Food Fatigue: It Could Happen To You
In between culinary school, food writing, working towards my M.A. in Food Studies, my food-dominated Twitter feed, and constant exposure to adherents of the middle-class movement to Save The Underprivileged Fatties From Themselves, I have had it. I want to crawl into a hole and work on a submission for the Ellery Queen Mystery Magazine or sort out my unexamined feelings about having grown up with live-in servants or, I don’t know, something, anything. Anything but food.

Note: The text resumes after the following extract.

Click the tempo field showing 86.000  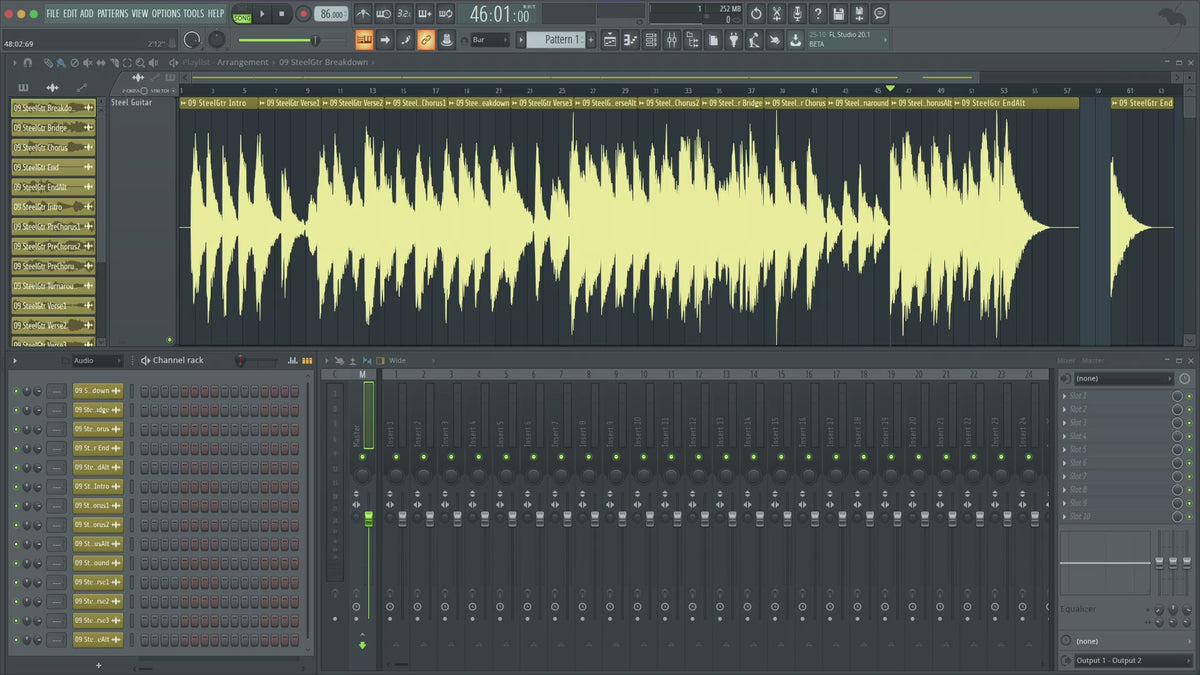pos(331,14)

There is a Cantonese expression that pops up in kung fu movies to describe an over-eager disciple who has practiced his moves too much, too hard, and has totally snapped as a result. It sounds like “dzou foh yup moh,” which translates literally to something like “the fire is extinguished and the beast enters” (although I could be mistaken on that count since I was never taught to read Chinese–coincidentally, another topic I would rather write about right now than food–and am just kind of guessing phonetically at the morphemes) and it perfectly describes how I am feeling at the moment. It’s similar to the Western idea of “burning the candle at both ends,” but it covers the consequences of over-extending oneself, too: that is, leaving one vulnerable to all sorts of bad things, represented here figuratively as demonic possession.
It doesn’t help that almost all of the social issues in food are what sociologists call “wicked problems”–problems, that is, with complex and changing requirements that mean that there are no true or false solutions, merely better and worse ones. (School food is a perfect example.) Every wicked problem produces dozens of opposing camps, each with its own perspective and arguments, and the trouble is that I am usually sympathetic to several of them at once. Trying to decide where I’m going to stand in the debate overwhelms me to the point where I’d rather retreat altogether.
So, for a little while, I think I’m going to retreat. I’m going to let my brain breathe and see how I feel. And I’m not coming back until I’ve written a goddamned detective story.